§ What is asked
Rewrite every line from the one containing "Task: Hide the 山峰 layer" through the end of the collected data, keeping the requests unchanged. Scale each coordinate in the answers by 2.05 and round it to a whole number, with halves rounded up.

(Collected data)
----

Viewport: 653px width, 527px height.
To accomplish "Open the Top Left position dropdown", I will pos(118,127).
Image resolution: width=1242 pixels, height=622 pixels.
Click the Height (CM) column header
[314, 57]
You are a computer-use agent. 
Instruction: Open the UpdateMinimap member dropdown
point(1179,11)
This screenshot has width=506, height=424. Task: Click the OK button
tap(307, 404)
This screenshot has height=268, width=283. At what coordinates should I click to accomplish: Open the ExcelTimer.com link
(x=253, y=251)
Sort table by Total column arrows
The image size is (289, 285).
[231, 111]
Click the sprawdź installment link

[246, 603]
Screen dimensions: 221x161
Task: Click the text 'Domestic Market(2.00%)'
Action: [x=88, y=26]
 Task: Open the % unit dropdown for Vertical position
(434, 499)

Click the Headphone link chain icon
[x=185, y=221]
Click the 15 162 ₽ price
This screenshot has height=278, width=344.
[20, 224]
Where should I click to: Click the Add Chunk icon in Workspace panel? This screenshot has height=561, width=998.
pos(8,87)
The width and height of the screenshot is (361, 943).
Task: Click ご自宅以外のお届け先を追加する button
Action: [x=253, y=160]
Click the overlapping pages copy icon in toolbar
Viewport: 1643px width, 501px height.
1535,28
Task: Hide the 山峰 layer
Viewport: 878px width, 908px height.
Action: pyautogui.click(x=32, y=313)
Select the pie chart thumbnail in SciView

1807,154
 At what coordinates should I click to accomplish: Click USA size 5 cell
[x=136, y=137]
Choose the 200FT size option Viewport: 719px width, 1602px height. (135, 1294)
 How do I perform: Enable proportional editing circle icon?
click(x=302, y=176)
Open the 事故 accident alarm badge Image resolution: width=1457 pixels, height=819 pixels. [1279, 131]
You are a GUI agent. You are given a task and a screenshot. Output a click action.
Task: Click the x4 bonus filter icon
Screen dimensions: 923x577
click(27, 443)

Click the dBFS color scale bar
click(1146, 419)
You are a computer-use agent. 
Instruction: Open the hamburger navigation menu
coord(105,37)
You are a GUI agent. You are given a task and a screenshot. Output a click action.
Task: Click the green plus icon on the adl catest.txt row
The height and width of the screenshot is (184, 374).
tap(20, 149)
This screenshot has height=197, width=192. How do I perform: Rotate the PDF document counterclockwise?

----

§ Solved exercise
Task: Hide the 山峰 layer
Viewport: 878px width, 908px height.
Action: pyautogui.click(x=66, y=642)
Select the pie chart thumbnail in SciView

3704,316
 At what coordinates should I click to accomplish: Click USA size 5 cell
[x=279, y=281]
Choose the 200FT size option Viewport: 719px width, 1602px height. (277, 2653)
 How do I perform: Enable proportional editing circle icon?
click(x=619, y=361)
Open the 事故 accident alarm badge Image resolution: width=1457 pixels, height=819 pixels. [2622, 269]
You are a GUI agent. You are given a task and a screenshot. Output a click action.
Task: Click the x4 bonus filter icon
Screen dimensions: 923x577
click(55, 908)

Click the dBFS color scale bar
click(2349, 859)
You are a computer-use agent. 
Instruction: Open the hamburger navigation menu
coord(215,76)
You are a GUI agent. You are given a task and a screenshot. Output a click action.
Task: Click the green plus icon on the adl catest.txt row
The height and width of the screenshot is (184, 374).
tap(41, 305)
This screenshot has height=197, width=192. How do I perform: Rotate the PDF document counterclockwise?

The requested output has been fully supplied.